Valérie Donzelli réalisatrice, ce sont déjà plusieurs films, mais un seul qui marqua véritablement et durablement les esprits. En l’occurrence, La guerre est déclarée, sorti en 2010. Treize ans plus tard, il se pourrait bien que L’amour et les forêts, disponible depuis fin octobre en Blu-Ray, DVD et VOD, devienne le second. On y retrouve un casting de choix, en partie inattendu, avec à sa tête un duo d’acteurs incroyables, formé par Virginie Efira et Melvil Poupaud.
Blanche et Rose (Virginie Efira) ont beau être jumelles, elles ont leur propre appréhension de la vie et du quotidien. On pourrait croire au premier abord que la première est plus réservée que la seconde. En réalité, les deux partagent une pudeur similaire vis-à-vis de leurs propres émotions ainsi qu’à l’égard de celles de l’autre, des autres. Blanche se remet difficilement de sa précédente histoire d’amour. Rose veut qu’elle s’en console, qu’elle tourne la page. Un soir, elle l’encourage à la suivre à une petite sauterie organisée dans une maison au bord de la mer. Elle veut lui présenter quelqu’un. Un homme, qui sera peut-être le bon. Mais c’est finalement un autre qui se présente à elle.
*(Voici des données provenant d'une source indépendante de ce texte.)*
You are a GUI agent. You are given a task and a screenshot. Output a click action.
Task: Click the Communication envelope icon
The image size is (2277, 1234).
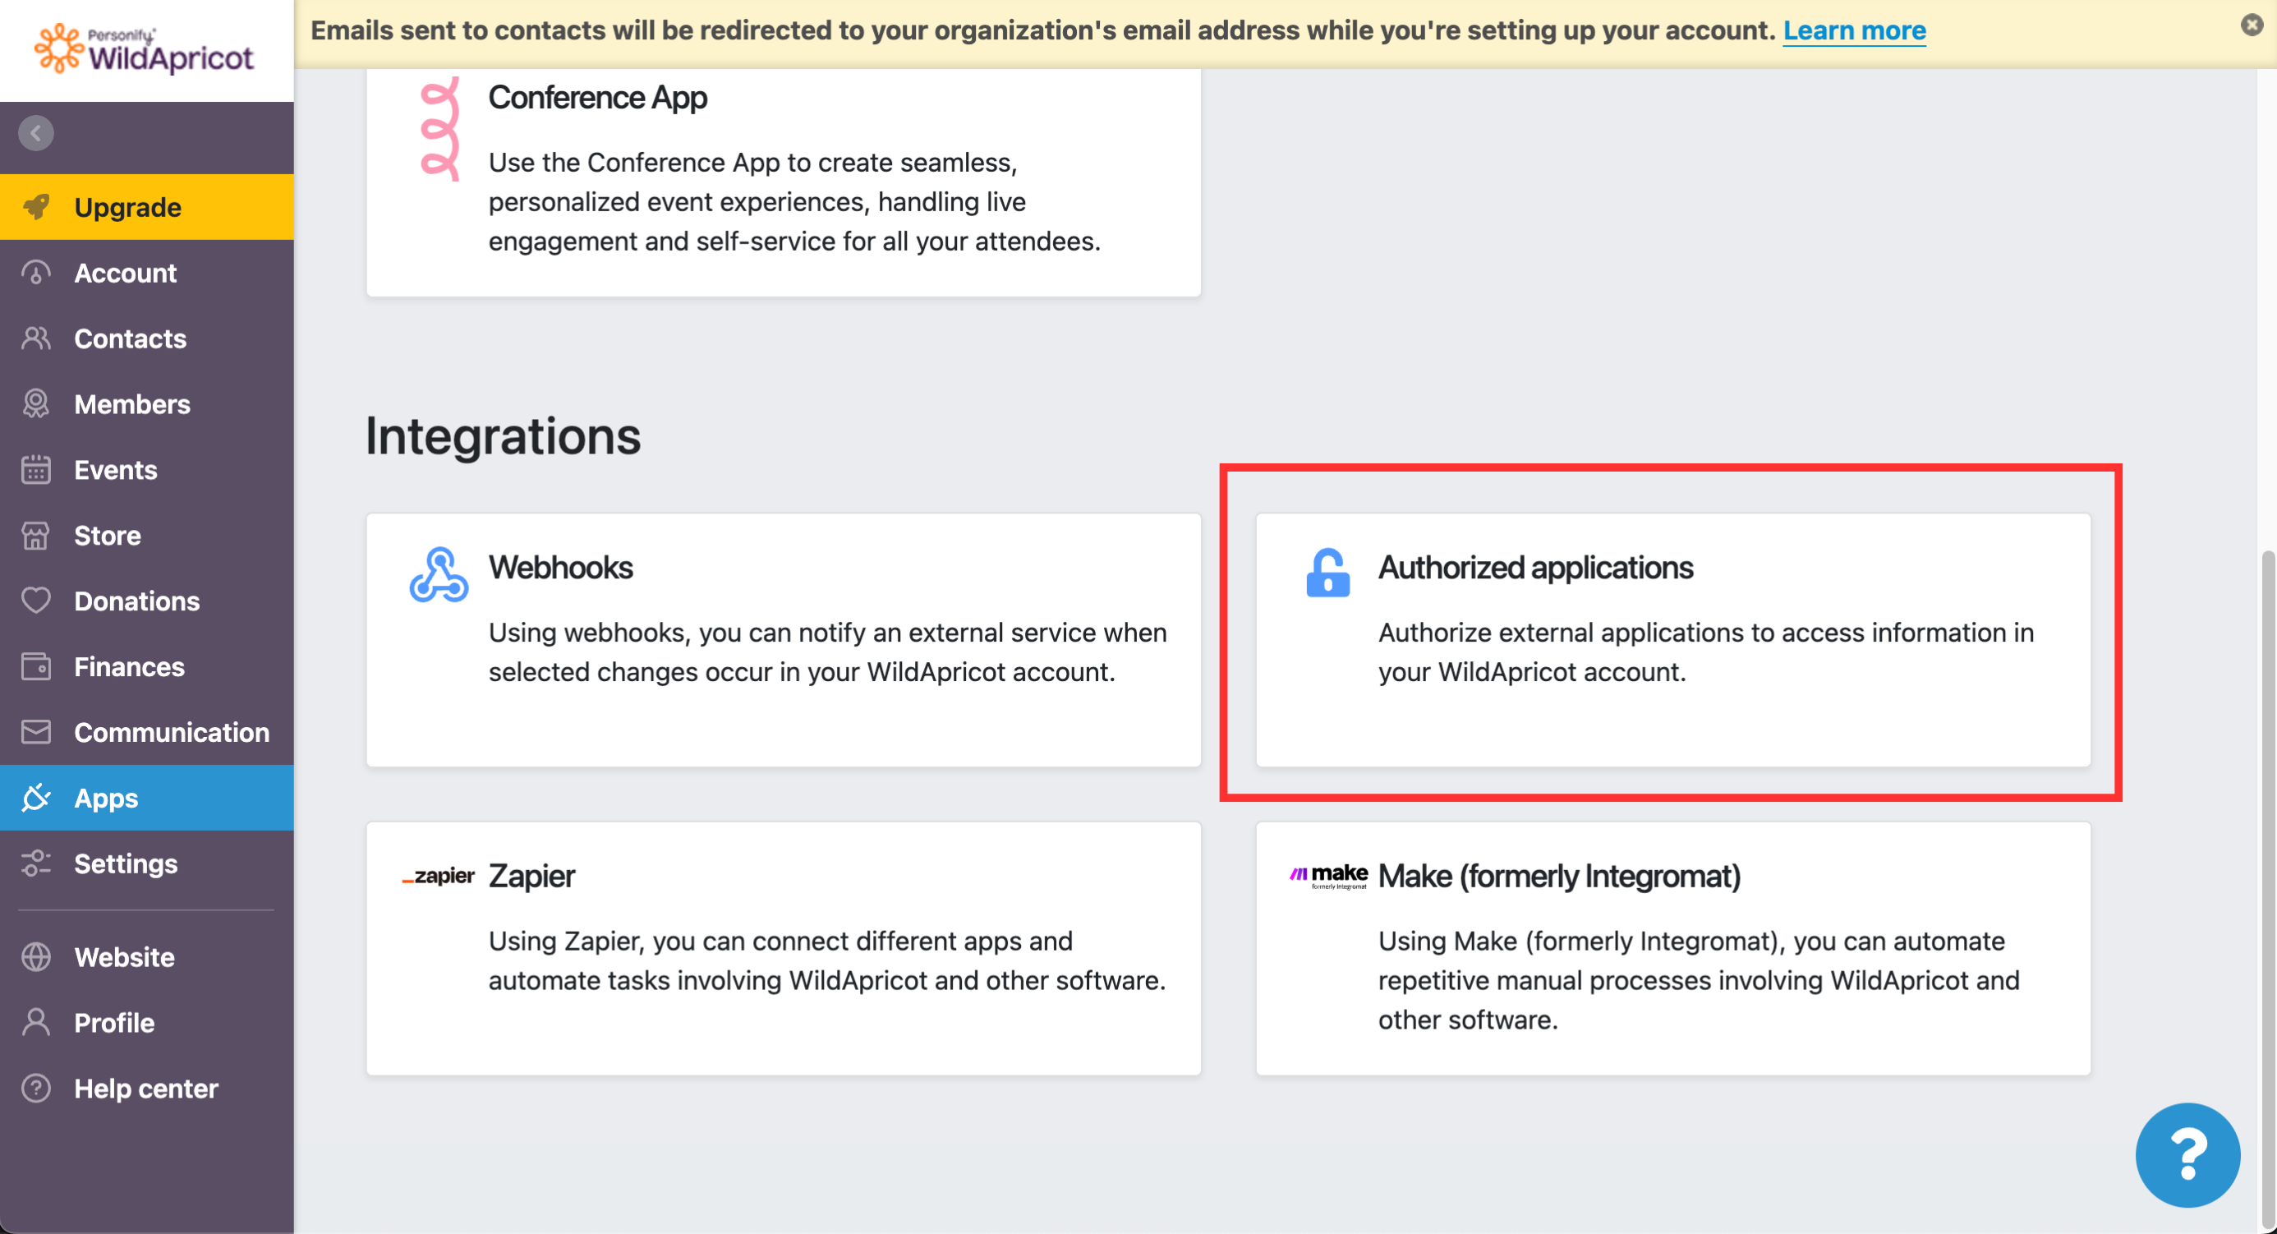pyautogui.click(x=36, y=732)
Greg (Melvil Poupaud) est un ancien camarade de classe qui a bien changé. Blanche peine à le remettre. Malgré tout, elle ne tarde pas à reconnaître son aplomb. Il ne la veut rien que pour lui, et après une brève hésitation, elle se laisse séduire. L’alchimie opère, leur amour semble être une évidence. Mais le piège est déjà en train de se refermer sur elle et sur eux. Leur départ pour Metz, loin de la Normandie natale de Blanche, va précipiter cette dernière dans un véritable enfer. Pourtant, une autre existence est possible. Elle se révèle à elle au fond des bois, à l’abri du chaos et de la violence de leur amour. Quel sentier Blanche décidera-t-elle de suivre ?
L’amour et les forêts : un film marquant car loin d’être évident
Adapté librement du roman d’Éric Reinhardt par Valérie Donzelli et sa co-scénariste Audrey Diwan, le film L’amour et les forêts dévoile les affres d’une relation de couple malsaine. Le personnage de Greg y exprime un désir de possession extrême à l’égard de Blanche. Cette dernière ne voit pas le mal arriver à temps, et ce malgré ses premières réticences que le spectateur perçoit nettement dès sa première rencontre avec Greg. Résultat : elle se retrouve confrontée non seulement à la violence journalière de celui-ci. Qui plus est, à celle liée à l’échec de son mariage, à la fin d’une vie de famille avec leurs enfants qu’elle voulait heureuse. Enfin, à la résurgence de sa profonde solitude, aussi douloureuse, si ce n’est plus, que l’acharnement psychologique et les humiliations répétées de son époux.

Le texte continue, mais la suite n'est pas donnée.